The government’s anticorruption unit has declined to set a new deadline for about 300 high-ranking government officials who failed to lodge an asset declaration before an April 7 deadline as part of an effort to tackle graft in the Kingdom.
“We found that individual officials who failed to lodge an asset declaration because of personal problems such as illness or living far away …[that] it is an appropriate reason,” ACU President Om Yentieng said yesterday.
“Therefore we cannot force them [to respect the law], we will wait until they can come.”
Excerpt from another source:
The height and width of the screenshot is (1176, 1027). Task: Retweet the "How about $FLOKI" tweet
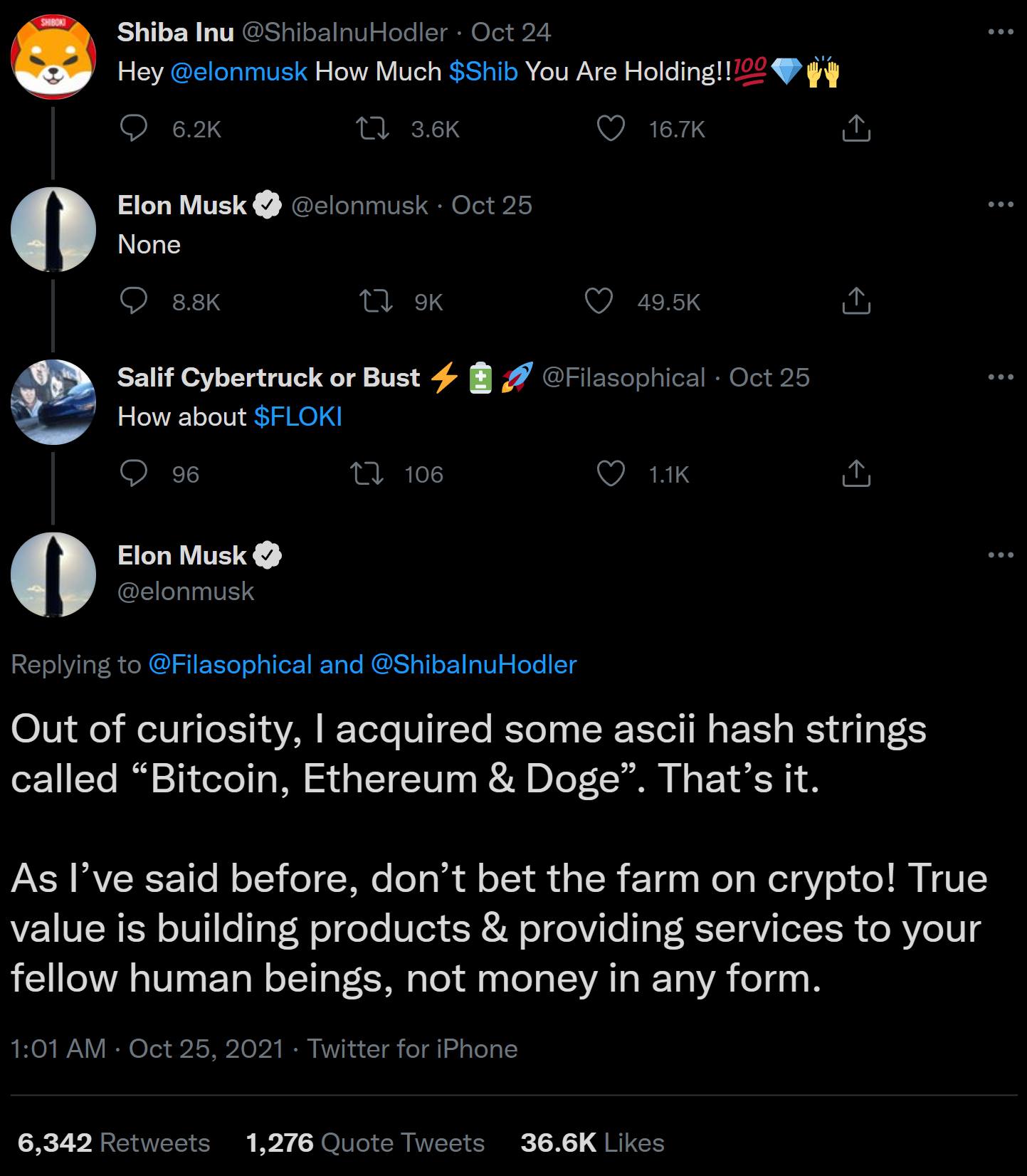(x=369, y=474)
Om Yentieng issued a statement on March 24 declaring that government officials who failed to comply with the April 7 deadline could face between one month and one year in prison and fines of up to 2 million riel (about US$490).
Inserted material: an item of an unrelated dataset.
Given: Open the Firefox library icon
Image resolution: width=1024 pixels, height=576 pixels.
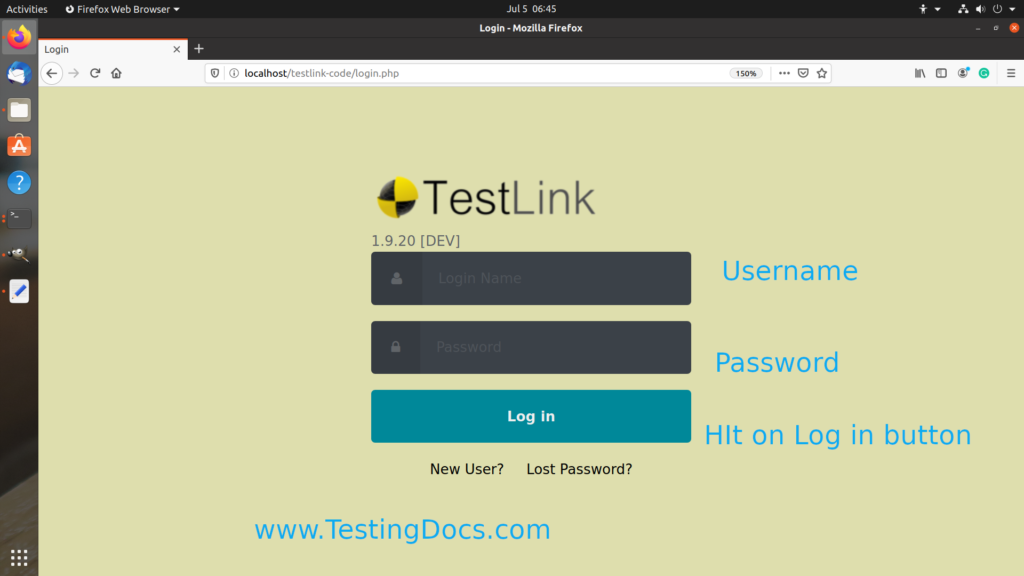Looking at the screenshot, I should [918, 73].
Sam Rainsy Party lawmaker Yim Sovann said yesterday that opposition lawmakers were appealing to officials who failed to meet the deadline to fulfill their obligation under the law.
“I understand their difficulty, but I would like to appeal that senior government officials have to respect the law, because this is part of a government [effort] to fight against corruption at the high-ranking level,” he said.
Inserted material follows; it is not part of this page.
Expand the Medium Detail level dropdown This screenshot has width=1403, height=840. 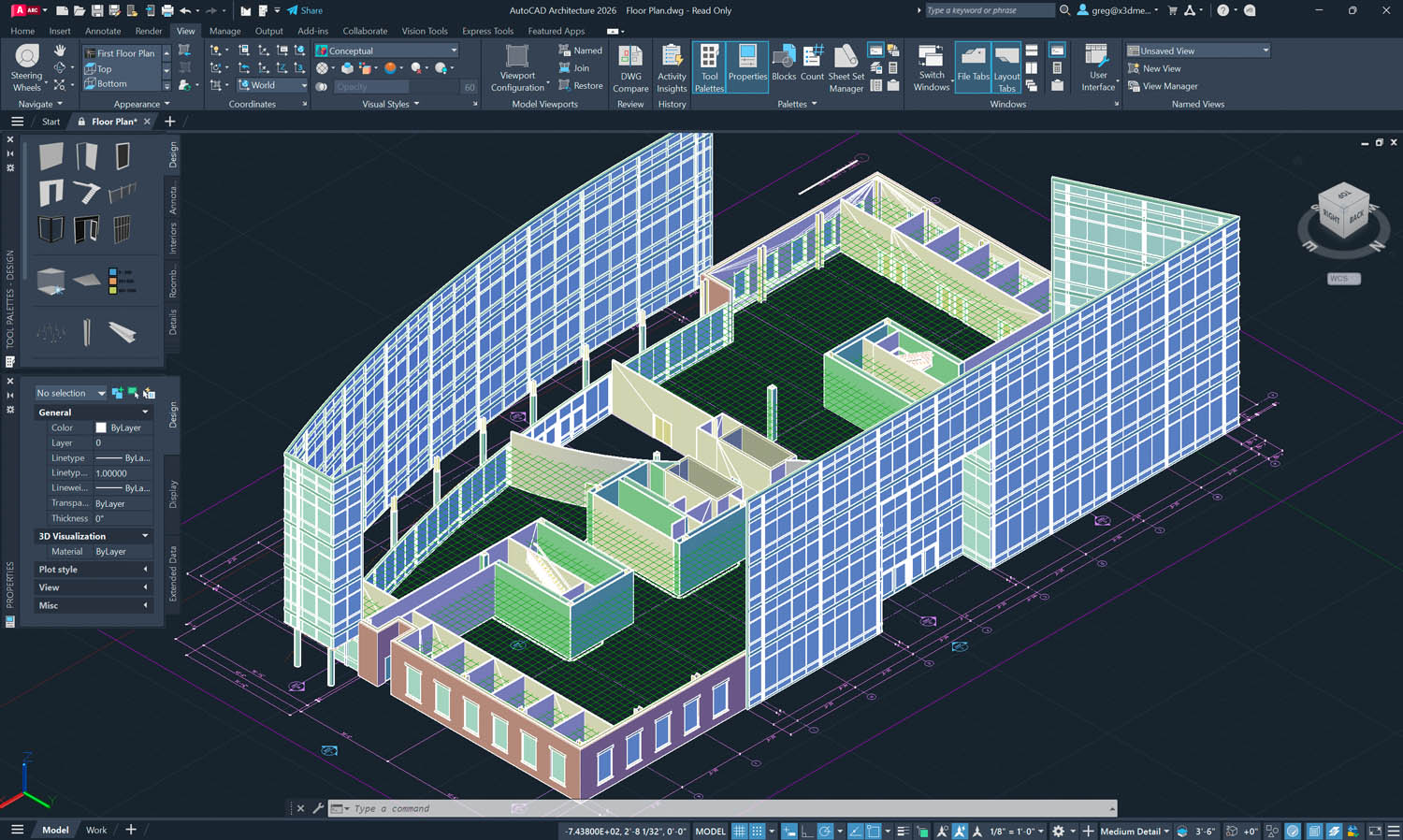[x=1135, y=831]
The ACU has previously stated that about 100,000 officials would be required to declare their assets, but that number has since dropped to 25,000, according to the latest announcements.
Opposition lawmakers have previously criticised the Anticorruption Law as inadequate for permitting officials to disclose their assets confidentially.
Prime Minister Hun Sen declared his assets confidentially on April 1, but announced publicly that he earned a monthly salary of 4,600,000 riel (US$1,125) and would declare his assets again by 2013.